::: INFORMATION SUPPLIED :::

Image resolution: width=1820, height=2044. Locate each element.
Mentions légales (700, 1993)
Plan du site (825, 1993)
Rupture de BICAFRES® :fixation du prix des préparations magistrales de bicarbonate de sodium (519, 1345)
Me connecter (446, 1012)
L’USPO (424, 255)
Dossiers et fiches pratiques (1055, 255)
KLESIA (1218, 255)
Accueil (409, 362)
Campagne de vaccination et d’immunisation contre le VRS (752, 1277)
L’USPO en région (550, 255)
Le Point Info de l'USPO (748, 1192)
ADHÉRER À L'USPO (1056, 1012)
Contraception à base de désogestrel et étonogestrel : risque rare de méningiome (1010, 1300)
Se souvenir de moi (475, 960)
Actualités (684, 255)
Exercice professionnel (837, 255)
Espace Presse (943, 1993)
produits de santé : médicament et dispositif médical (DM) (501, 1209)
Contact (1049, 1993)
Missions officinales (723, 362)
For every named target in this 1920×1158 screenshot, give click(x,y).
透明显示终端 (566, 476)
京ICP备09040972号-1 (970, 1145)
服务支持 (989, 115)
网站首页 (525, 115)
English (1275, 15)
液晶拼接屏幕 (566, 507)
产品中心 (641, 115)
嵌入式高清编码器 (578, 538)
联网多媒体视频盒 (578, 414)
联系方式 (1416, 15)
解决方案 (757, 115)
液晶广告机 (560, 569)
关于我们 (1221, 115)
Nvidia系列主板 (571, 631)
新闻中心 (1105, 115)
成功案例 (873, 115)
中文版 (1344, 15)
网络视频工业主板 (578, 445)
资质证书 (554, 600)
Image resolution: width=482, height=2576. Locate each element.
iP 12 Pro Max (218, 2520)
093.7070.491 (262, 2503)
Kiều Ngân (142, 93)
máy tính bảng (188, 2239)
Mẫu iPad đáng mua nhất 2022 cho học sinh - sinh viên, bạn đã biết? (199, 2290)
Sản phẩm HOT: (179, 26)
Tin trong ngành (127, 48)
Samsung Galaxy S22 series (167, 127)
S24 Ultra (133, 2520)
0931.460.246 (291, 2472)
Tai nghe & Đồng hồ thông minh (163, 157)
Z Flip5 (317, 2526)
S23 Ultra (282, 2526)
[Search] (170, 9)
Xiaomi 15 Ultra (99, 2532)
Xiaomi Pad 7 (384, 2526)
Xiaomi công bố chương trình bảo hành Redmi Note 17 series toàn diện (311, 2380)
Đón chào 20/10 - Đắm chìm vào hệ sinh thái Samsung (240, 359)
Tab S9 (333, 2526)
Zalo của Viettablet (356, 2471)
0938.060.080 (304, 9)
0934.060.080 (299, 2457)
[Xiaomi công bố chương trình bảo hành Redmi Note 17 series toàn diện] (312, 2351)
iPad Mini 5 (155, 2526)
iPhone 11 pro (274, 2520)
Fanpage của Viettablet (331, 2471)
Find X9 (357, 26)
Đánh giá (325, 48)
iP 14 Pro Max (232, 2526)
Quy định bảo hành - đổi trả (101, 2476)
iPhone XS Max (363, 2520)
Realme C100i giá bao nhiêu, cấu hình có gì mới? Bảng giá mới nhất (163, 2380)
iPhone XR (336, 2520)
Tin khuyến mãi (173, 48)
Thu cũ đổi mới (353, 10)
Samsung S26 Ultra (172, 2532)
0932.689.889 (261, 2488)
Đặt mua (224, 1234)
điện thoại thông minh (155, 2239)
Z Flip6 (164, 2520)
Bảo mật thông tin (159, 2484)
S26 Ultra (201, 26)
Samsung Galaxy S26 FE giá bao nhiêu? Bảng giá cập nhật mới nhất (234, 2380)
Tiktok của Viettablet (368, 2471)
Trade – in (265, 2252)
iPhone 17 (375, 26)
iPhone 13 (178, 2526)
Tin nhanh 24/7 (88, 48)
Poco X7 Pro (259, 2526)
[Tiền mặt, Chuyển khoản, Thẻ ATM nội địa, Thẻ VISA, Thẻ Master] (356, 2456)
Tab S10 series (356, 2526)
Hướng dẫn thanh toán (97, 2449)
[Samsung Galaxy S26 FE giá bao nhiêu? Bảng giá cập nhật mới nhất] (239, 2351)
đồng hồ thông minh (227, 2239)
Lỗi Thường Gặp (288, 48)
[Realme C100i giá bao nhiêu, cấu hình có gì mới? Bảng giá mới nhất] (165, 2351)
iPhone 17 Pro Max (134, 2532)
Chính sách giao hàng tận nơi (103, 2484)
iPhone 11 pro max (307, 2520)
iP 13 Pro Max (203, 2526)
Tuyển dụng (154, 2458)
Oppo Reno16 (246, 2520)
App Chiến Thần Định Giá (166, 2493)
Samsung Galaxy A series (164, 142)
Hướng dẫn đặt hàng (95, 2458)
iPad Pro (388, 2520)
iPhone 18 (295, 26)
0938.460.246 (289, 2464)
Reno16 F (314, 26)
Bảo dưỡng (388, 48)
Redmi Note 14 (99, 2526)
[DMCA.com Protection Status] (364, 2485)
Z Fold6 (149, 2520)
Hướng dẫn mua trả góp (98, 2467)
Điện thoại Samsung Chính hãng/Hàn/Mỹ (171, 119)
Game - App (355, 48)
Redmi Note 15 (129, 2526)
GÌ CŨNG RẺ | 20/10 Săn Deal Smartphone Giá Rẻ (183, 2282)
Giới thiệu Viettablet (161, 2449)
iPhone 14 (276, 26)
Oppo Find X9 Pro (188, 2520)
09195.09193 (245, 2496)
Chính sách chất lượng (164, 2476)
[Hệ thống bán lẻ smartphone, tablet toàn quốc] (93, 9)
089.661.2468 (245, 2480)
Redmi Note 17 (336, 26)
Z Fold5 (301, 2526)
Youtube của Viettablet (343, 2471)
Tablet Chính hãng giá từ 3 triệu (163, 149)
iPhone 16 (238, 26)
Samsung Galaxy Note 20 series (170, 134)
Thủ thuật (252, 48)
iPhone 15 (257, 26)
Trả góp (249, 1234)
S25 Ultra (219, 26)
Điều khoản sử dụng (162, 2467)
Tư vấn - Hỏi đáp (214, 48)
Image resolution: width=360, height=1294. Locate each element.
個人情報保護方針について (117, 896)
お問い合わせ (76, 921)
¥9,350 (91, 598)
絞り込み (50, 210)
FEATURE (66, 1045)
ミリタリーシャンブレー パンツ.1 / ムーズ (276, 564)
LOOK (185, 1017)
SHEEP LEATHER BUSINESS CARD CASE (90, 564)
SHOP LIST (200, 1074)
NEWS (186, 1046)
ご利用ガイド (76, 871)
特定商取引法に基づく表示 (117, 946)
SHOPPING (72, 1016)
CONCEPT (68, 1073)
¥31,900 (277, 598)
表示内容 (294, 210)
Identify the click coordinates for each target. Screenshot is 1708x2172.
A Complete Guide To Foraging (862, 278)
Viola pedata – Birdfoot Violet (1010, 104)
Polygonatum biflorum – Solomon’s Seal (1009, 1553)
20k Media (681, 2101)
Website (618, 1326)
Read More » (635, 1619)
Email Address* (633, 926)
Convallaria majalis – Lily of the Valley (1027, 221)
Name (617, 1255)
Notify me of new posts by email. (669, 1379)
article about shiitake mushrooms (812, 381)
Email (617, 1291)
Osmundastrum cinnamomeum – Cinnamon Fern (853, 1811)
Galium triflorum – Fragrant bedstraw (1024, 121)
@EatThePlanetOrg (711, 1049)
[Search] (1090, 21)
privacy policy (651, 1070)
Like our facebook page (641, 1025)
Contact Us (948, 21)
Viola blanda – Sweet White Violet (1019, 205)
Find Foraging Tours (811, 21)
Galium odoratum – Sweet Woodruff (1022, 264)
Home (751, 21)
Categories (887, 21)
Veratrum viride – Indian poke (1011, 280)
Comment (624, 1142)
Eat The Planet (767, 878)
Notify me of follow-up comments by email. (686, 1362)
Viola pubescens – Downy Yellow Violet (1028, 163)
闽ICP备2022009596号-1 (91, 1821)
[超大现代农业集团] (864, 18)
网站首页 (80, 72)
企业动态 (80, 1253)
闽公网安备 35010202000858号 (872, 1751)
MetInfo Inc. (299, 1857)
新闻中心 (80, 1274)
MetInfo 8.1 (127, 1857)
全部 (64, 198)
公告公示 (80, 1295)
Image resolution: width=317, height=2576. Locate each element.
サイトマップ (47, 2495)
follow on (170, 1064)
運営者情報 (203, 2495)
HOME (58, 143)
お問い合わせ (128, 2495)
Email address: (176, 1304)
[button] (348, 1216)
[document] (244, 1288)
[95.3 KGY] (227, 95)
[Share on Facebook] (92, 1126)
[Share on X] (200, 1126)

:::

[AIM OF THE EXERCISE]: Once you have located every line with the word "iPad" in the material above, list those lines.

[PROBLEM SOLUTION]:
Mẫu iPad đáng mua nhất 2022 cho học sinh - sinh viên, bạn đã biết? (199, 2290)
iPad Mini 5 (155, 2526)
iPad Pro (388, 2520)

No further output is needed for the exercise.